Content-Type: text/shitpost


Subject: A little algebraic thingy
Path: you​!your-host​!wintermute​!wikipedia​!hardees​!m5​!plovergw​!shitpost​!mjd
Date: 2018-01-23T19:53:46
Newsgroup: rec.pets.math.diophantine-equation
Message-ID: <297a95dc76b6d052@shitpost.plover.com>
Content-Type: text/shitpost

A few days ago I was wondering if there are any (nontrivial) integer solutions of $$a^2 - ab + b^2 = 1\tag{$\spadesuit$}$$

but I couldn't do it in my head.
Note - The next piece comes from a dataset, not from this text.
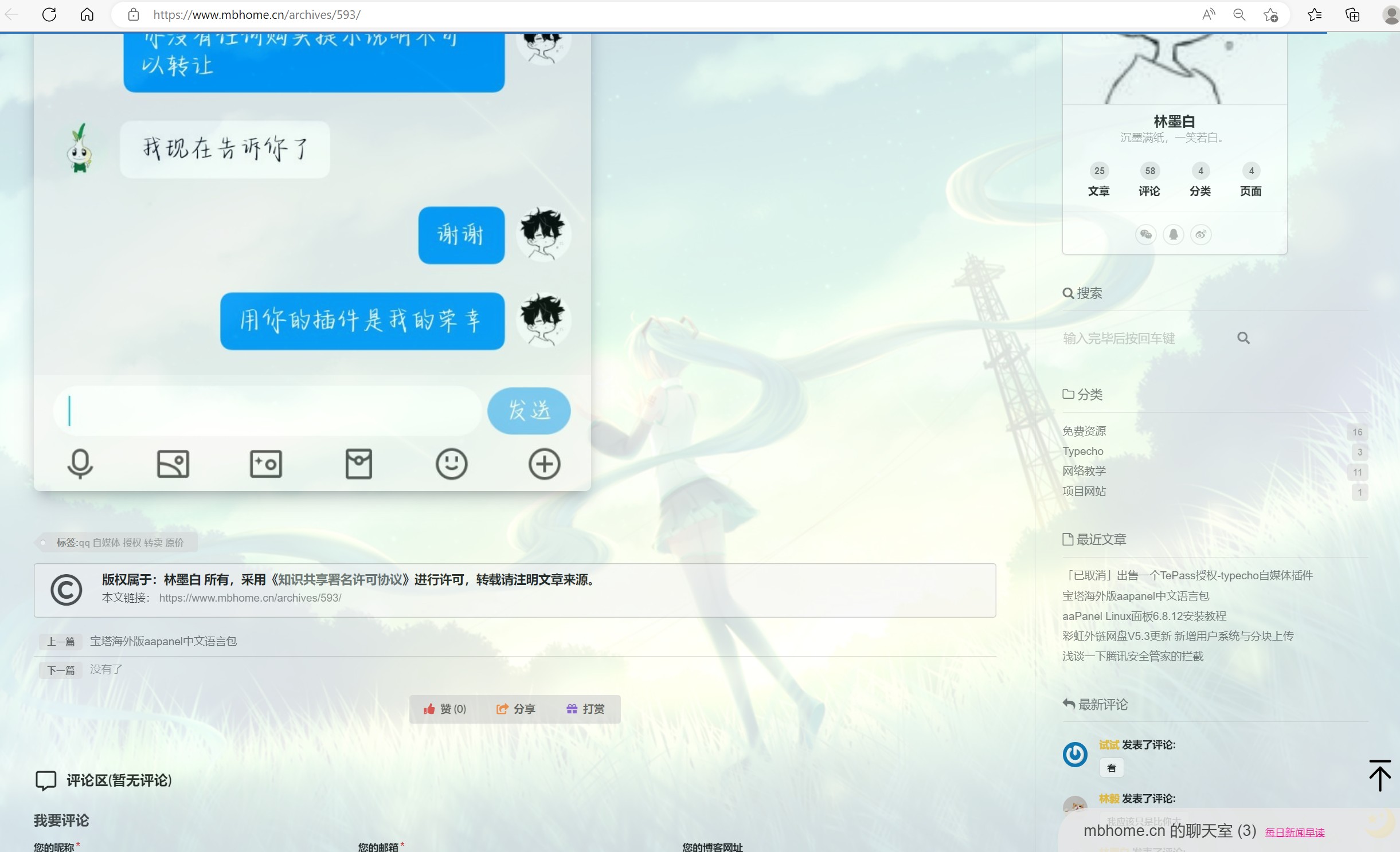1400x852 pixels.
Task: Click the Weibo icon under author profile
Action: click(1200, 234)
I had the idea it would be pretty easy if I tried on paper, and yes, it was one of those ones where you don't even really have to think, you just push the symbols around.

From !!(\spadesuit)!!, adding or subtracting !!ab!!, we get both $$\begin{align} a^2 + b^2 & = 1 + ab \\ (a-b)^2 & = 1 - ab \end{align}$$

and since in both cases the left sides are non-negative, we have both !!1+ab\ge 0!! and !!1-ab \ge 0!!, so !!-1\le ab \le 1!!, and we are done.

I thought about it a little more and decided that perhaps a more elegant way to put it was: Multiplying !!(\spadesuit)!! by 2, we get $$\begin{align} 2a^2 - 2ab + 2b^2 &= 2 \\ a^2 + b^2 + (a-b)^2 &= 2 \\ \end{align}$$

and then since we have three squares that sum to 2, one must be zero and the rest must be 1.

Probably there is a nice geometric proof also.